Савелий возвращался домой с своими друзьями не только спокойно, но даже весело, хотя на более проницательный взгляд, чем взгляд отца Захарии и дьякона Ахиллы, не трудно было бы подметить в веселости Туберозова нечто лихорадочное. Но ни тот, ни другой из этих собеседников Савелия этого не заметили, и Ахилла после того, как они с Бенефисовым проводили Савелия до калитки, идучи домой, говорил Захарии:
– Чудодей, ей-Богу, этот наш отец Савелий, а?
– Чем так? – спросил Бенефисов.
– Да как же, чем? Разве вы не слыхали? Я ему говорю, как ответов ждал и не дождался, – он говорит: “тихо едут, но зато сами не знают, куда приедут”; я говорю, как Бизюкина научила Данилку, чтоб он жену отобрал, а он смеется: “Скажи, пожалуй, говорит, назло-то, верно, и псы не одни свои собачьи свадьбы блюдут, а и человеческий брак признавать готовы”. И смехотворит, и язвит.
А протопоп пришел домой в том же самом состоянии духа; напился чаю, лег и скоро заснул.
Но около полуночи его разбудил громкий лай собак и сильный стук в калитку.
Туберозов встал, открыл на улицу окно и увидел, что у его ворот стоит знакомый отставной унтер Егоров с книгой под мышкой.
– Что такое? – спросил удивленный таким поздним визитом Савелий.
– К вашему высокопреподобию с бумагой от мирового судьи, – отвечал рассыльный.
– Что же, разве не мог ты с этой бумагой ко мне завтра прийти?
– Ваше высокопреподобие, как мы люди подначальные, приказано…
– Да; ну… давай, что там такое?
Рассыльный подал книгу с пакетом и просил расписаться.
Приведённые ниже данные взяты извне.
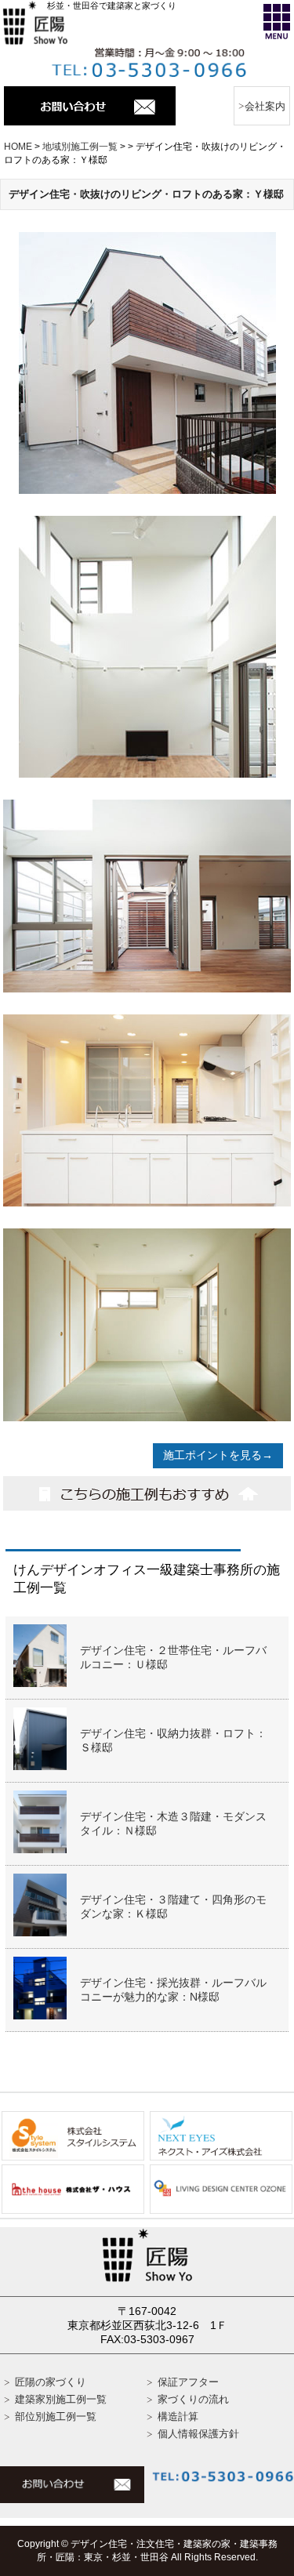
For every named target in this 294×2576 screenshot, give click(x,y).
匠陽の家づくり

– Они не спят, ждут, – пояснил он.
– Распишемся, распишемся, – отвечал, принимая книгу, Туберозов.
– Ну, а однако, что ж бы это могло быть такое за спешное? – подумал старик, зажигая свечу и прежде, чем сделать в книге расписку, разломил конверт и прочел следующее:
“Старогородский мировой судья Борноволоков сим приглашает протоиерея Туберозова явиться завтрашний день в его камеру для ответа по делу об оскорблении им, Туркуловым, и дьяконом Десницыным чести господина мещанина Данилы Петровича Сухоплюева”. За сим следовало указание на статью, по которой Туберозов будет подвергнут ответственности, если не явится на этот вызов, “так как дело по жалобе об оскорблении чести Данилы Петровича Сухоплюева и без того терпит промедление через долговременное отсутствие ответчиков из города”.
Протопоп вспыхнул и, схватив первое попавшееся ему под руку перо, написал в разносной книге: “Пакет получил; но быть в назначенный час для ответа по делу о чести мещанина Данилы не могу, ибо по долгу службы моей в час оный буду молиться о здравии моего Государя, к чему и господина судью вызываю”.
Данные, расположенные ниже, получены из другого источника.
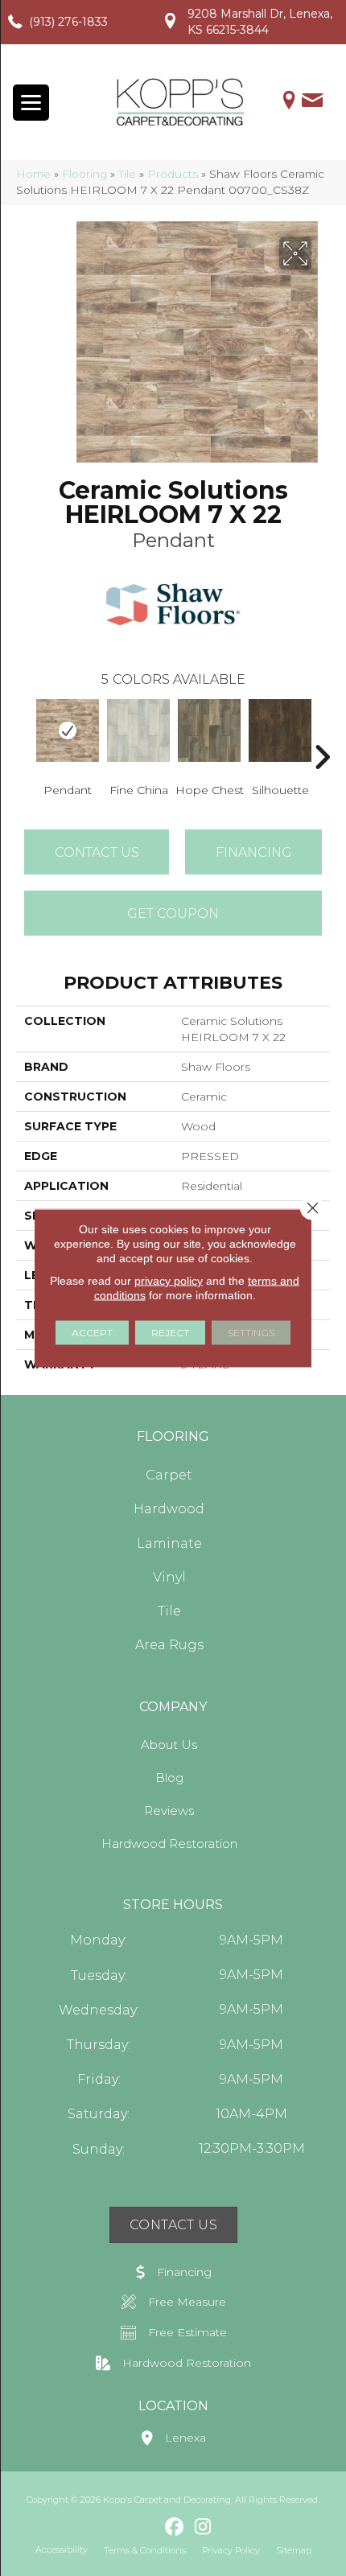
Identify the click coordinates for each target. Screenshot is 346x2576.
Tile (127, 173)
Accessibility (61, 2549)
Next (322, 733)
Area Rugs (169, 1644)
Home (33, 173)
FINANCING (254, 852)
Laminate (169, 1543)
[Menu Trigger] (31, 102)
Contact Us (97, 852)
– Неси, – промолвил Туберозов, ткнув в руки рассыльного книгу и, закрыв окно, тихо опустился на стоящее здесь кресло.
Давно совершенная мера терпения старика была окончательно пройдена. Он ясно понимал, что вызов его к суду был сделан в насмешку над его вызовом к верноподданнической молитве, и видел, что его нарочно злят и школьнически вышучивают, опираясь на служебный уряд и на законы.
– Что же это наконец такое? что все не впрок нам! – размышлял он. – Недавно в беззаконьи всяческом тонули, а ныне вдруг уж до того слепим себя законностью, что долг и совесть и обычай – всё сокрушаем на законе. Это беззаконие на законном основании! Прав ты, сто тысяч раз ты прав, наш русский Златоуст, владыко Иннокентий, – изъясняя, что изменник Христу, ученик Иуда мог мнить себя первым исполнителем закона. Вправду, он один ведь выдал Синедриону Христа. Искариоты! отцеживающие комара и удавляющие верблюда! Сопротивляюсь вам: “слепотствующие в законе”, и не иду! Обождет честь Данилкина чести, которую завтра воздам перед алтарем супруге моего Государя!
С этим протопоп снова лег в постель и проспал до самого утра.
Но наконец вот и утро: Савелий встал и увидал день свой – день своей присной славы и своего кратковременного бесславия.